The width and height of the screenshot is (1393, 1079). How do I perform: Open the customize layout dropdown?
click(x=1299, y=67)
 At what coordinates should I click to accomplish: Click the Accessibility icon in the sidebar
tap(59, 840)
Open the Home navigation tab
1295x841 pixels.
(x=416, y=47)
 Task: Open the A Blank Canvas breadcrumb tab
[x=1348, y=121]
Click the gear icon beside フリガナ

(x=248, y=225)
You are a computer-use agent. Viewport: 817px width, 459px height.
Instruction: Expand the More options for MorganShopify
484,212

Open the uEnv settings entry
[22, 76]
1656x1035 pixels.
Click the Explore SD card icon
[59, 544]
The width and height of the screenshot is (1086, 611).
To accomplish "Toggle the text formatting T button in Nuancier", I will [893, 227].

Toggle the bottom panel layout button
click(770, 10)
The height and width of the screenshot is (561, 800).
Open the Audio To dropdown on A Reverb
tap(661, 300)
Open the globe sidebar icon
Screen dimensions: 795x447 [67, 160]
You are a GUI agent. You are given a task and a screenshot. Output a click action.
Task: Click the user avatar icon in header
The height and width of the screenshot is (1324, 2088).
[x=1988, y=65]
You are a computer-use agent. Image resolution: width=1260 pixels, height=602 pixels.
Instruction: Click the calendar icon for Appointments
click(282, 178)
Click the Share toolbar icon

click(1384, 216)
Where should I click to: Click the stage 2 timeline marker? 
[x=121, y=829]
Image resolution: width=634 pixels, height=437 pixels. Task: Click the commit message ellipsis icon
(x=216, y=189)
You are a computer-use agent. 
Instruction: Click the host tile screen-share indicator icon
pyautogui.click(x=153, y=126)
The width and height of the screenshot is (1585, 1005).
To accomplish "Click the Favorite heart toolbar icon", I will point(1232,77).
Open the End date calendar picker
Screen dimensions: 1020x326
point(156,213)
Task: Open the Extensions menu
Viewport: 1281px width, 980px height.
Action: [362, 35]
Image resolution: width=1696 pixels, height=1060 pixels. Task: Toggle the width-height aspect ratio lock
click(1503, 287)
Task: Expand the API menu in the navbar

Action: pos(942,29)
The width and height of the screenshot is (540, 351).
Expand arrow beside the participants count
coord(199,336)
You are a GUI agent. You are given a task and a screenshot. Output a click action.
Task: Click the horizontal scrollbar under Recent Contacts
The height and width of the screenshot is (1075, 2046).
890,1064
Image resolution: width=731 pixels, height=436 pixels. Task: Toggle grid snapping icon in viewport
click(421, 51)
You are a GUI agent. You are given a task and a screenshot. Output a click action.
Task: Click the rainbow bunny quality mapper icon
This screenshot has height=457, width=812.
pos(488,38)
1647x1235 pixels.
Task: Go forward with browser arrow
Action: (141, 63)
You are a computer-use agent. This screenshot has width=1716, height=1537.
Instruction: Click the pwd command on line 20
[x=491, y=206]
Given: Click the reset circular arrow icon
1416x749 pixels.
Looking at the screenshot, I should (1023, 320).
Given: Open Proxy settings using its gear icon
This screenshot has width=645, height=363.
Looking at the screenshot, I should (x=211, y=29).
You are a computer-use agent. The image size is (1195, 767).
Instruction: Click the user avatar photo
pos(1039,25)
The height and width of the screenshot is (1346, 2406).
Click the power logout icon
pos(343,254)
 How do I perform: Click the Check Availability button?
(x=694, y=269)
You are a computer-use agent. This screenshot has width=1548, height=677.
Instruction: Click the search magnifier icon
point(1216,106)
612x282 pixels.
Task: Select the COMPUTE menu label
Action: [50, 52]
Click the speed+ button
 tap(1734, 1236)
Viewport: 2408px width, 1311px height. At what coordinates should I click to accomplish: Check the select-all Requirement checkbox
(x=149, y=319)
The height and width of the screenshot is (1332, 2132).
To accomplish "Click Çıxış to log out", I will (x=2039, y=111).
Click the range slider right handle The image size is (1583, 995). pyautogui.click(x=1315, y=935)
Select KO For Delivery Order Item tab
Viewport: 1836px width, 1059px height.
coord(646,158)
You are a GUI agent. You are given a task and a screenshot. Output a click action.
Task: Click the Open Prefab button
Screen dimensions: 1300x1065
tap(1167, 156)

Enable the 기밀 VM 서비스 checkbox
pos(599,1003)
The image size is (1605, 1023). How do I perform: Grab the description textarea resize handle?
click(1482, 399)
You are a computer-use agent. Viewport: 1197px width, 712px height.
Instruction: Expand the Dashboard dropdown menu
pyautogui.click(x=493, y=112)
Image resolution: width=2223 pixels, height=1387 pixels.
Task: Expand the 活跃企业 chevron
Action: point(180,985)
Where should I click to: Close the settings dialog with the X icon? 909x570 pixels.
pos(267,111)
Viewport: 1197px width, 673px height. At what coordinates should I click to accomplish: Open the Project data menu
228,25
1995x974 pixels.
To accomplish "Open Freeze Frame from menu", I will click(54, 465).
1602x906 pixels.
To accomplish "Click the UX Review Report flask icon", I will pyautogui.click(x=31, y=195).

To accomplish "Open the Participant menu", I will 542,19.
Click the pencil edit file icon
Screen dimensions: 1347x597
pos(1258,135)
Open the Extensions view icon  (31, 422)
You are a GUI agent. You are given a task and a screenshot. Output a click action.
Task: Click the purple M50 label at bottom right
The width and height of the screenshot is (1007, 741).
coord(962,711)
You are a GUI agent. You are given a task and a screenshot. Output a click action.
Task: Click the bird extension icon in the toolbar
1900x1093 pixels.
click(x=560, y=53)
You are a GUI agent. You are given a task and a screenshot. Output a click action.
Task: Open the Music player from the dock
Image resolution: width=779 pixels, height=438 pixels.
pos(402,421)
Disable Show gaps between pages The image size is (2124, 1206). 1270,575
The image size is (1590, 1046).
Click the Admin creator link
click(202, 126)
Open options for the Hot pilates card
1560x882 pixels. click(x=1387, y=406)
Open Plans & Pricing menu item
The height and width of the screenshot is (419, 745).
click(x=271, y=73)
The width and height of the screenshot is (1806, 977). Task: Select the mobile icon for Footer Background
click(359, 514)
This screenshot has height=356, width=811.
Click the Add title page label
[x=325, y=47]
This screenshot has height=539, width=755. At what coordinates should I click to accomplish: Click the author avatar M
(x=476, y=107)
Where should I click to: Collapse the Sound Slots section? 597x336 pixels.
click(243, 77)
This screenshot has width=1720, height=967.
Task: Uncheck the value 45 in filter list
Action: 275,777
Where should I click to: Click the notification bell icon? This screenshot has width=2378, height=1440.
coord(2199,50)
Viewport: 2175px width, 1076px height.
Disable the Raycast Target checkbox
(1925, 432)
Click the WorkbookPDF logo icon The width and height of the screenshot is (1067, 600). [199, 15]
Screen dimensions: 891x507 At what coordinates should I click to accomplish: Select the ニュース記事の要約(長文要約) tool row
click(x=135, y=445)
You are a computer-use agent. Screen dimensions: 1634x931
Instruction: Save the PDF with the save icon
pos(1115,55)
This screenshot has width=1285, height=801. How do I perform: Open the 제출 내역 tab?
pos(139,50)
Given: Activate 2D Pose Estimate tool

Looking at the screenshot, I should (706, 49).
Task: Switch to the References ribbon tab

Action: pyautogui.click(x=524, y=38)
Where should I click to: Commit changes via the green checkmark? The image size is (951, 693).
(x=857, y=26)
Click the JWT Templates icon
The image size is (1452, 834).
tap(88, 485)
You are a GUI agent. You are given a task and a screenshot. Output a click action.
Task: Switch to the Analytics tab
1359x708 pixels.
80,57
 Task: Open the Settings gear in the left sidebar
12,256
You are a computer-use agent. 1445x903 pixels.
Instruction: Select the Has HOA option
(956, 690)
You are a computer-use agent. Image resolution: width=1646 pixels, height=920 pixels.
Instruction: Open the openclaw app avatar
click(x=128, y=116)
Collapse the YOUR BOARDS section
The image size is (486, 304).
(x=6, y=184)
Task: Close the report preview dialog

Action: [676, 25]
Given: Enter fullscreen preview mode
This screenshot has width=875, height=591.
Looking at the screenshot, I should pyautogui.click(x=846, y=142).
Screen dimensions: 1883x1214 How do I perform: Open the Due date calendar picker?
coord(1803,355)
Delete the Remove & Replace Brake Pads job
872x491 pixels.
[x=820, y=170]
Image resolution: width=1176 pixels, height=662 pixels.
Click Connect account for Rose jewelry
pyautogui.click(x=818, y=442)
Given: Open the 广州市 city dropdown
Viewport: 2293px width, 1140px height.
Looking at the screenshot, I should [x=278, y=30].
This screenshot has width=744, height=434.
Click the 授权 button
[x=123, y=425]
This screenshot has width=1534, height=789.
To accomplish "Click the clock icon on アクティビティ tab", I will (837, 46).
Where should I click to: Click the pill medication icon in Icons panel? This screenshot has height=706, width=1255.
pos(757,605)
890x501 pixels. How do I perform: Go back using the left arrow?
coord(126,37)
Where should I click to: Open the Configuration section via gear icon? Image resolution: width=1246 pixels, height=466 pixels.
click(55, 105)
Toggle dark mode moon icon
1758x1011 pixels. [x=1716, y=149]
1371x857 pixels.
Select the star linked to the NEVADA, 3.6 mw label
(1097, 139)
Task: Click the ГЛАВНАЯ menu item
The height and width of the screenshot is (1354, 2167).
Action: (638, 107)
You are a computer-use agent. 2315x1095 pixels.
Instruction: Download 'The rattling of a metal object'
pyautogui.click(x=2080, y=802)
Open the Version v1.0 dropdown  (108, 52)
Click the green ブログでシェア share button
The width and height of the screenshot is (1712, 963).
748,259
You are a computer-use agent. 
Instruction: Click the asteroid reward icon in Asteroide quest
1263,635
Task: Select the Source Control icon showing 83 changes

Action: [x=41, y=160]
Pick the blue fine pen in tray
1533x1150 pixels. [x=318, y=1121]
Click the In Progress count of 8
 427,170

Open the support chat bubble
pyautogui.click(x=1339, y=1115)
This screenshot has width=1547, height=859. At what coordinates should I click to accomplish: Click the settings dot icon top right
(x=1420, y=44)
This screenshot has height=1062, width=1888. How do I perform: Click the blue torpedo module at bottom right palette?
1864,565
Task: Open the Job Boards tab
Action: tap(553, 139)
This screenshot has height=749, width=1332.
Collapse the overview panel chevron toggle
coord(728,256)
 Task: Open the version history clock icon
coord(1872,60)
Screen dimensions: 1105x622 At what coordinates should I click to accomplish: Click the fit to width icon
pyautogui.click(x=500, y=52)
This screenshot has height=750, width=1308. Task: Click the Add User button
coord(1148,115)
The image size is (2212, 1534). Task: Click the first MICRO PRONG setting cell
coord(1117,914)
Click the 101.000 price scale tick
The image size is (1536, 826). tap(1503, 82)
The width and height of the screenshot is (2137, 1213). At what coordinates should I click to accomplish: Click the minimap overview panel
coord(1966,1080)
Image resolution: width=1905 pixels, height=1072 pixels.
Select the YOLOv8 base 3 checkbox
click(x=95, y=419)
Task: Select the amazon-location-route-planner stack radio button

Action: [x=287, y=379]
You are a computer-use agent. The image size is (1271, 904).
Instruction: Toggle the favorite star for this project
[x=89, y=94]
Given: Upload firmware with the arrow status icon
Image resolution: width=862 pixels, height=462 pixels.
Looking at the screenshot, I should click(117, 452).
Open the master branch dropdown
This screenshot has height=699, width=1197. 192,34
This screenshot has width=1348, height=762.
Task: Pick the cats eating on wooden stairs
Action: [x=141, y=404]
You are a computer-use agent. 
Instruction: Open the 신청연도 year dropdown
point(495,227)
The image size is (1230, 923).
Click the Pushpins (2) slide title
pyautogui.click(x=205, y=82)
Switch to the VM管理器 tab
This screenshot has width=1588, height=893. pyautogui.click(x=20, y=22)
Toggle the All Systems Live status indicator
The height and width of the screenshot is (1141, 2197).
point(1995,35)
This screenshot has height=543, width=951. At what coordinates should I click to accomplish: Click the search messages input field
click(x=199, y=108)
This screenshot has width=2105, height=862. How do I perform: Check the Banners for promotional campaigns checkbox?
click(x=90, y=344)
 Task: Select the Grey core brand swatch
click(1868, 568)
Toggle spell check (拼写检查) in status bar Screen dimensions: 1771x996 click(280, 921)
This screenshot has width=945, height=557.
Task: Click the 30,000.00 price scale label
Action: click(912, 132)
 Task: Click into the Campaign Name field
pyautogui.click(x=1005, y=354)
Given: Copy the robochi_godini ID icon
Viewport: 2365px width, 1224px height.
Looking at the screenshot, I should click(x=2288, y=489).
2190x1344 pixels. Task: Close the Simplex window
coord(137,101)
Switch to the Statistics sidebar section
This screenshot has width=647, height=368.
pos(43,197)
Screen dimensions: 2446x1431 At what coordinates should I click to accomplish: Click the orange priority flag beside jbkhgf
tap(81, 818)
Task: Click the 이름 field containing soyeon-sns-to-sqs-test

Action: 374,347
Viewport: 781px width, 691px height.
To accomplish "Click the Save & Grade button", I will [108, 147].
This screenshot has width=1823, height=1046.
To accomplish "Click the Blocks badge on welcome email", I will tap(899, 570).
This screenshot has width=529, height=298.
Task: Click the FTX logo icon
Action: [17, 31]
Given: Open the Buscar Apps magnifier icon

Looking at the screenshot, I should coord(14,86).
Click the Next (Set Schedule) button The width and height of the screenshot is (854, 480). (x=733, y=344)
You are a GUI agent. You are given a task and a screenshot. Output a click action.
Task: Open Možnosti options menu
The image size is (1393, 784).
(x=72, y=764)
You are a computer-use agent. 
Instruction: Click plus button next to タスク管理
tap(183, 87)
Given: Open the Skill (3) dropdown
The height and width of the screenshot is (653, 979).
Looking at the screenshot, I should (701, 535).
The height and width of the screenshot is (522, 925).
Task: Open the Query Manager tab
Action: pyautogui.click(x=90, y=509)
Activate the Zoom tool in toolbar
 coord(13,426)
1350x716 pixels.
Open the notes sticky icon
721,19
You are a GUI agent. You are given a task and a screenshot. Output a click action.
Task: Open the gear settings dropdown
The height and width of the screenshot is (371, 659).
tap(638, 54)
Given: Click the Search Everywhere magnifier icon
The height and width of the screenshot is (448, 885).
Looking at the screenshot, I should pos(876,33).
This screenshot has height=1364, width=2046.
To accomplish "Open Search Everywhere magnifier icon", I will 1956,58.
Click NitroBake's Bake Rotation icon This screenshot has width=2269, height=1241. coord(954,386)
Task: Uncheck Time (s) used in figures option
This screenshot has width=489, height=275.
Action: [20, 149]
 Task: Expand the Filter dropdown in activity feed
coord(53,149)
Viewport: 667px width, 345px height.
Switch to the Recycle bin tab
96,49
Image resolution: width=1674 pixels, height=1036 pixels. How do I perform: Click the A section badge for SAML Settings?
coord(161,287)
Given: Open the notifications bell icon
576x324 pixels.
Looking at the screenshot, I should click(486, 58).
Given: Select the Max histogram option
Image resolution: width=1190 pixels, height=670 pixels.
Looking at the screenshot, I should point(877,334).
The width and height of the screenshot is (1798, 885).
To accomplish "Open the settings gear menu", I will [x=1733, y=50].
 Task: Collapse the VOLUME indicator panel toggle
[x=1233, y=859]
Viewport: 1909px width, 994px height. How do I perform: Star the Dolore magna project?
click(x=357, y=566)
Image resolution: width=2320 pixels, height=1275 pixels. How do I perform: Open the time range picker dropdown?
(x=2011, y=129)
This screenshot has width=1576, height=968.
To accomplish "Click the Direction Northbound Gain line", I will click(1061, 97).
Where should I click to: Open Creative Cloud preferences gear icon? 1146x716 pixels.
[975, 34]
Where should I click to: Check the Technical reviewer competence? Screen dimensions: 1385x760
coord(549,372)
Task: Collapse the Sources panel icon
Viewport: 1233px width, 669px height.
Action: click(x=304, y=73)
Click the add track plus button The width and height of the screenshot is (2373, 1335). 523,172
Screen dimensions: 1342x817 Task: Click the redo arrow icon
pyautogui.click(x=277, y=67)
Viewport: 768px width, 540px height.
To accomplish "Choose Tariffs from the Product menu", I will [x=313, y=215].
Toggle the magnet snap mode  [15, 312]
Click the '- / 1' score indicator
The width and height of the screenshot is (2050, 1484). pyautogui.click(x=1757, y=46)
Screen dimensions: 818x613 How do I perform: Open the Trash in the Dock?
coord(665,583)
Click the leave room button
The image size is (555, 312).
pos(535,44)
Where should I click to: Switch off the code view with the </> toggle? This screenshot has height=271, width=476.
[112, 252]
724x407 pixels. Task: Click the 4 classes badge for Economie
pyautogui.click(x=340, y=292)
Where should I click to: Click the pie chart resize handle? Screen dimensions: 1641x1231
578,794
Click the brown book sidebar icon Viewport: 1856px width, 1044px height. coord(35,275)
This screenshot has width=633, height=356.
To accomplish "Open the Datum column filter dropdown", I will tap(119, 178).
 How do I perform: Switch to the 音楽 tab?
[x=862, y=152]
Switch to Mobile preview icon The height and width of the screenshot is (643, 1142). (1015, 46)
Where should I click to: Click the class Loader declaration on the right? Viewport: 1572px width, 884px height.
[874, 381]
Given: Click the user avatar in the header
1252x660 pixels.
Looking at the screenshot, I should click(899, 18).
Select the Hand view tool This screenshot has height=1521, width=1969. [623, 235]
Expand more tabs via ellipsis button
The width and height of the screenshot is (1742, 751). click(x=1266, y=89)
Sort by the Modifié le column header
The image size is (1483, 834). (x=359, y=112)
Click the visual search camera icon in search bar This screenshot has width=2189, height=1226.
* * * *
● Task item
Look through the entries above; find each line with the word "Everywhere" and copy it.

● Task result
Given: Click the Search Everywhere magnifier icon
To accomplish "Open Search Everywhere magnifier icon", I will 1956,58.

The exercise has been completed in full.